Asia opened the New Year celebrations, with more than 1.5 million spectators at the Sydney harbor watching a grand fireworks display. One Australian was not there — Tom Denniss, 50, who set off Saturday morning from the Opera House to run 29,000 kilometers (18,019 miles) through 25 countries.

The Chinese capital broke tradition and joined western New Year’s celebrations for the first time with a grandiose digital light show around Beijing’s landmark Temple of Heaven, where emperors used to pray for good harvest. But unlike in Western cities, the Beijing celebrations were watched by only a few thousand people because of the small size of the Temple’s park.

About 350 kilometers (217 miles) overhead, astronauts aboard the International Space Station were to have passed the dateline 16 times during the day. They decided to toast just three times — as the new year began in Moscow, in London, and in the U.S. space agency NASA’s Houston, Texas, headquarters. The astronauts were treated to a feast of caviar, fresh fruit and vegetables, nuts and chocolate.

In his final weekly address to the nation for 2011, U.S. President Barack Obama spoke of “difficult debates and some tough fights to come” in 2012, with his presidency at stake in November elections.

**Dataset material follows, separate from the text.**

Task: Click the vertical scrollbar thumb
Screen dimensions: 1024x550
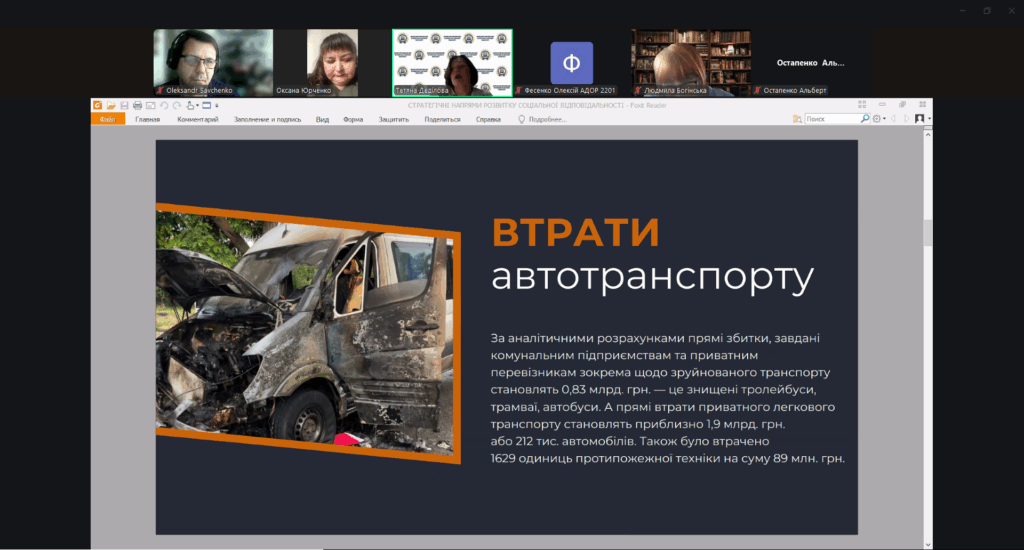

At the Meiji Shrine in Tokyo, Shinto priests performed the year-end purification ceremony. About 3 million people visit the shrine during the New Year holidays each year to pray for their health and wealth.

In Spain, residents of the central town of Villar de Corneja gathered at midday in the main square to eat 12 grapes accompanying the sound of 12 chimes of bells — a Spanish tradition that is believed to bring good luck in the new year.

In Thailand, provincial authorities hosted a New Year’s countdown party on the country’s largest hydropower dam — Bhumibol Dam in Tak province, 380 kilometers (236 miles) north of Bangkok — to dismiss predictions by a psychic 37 years ago that the structure would collapse on Saturday.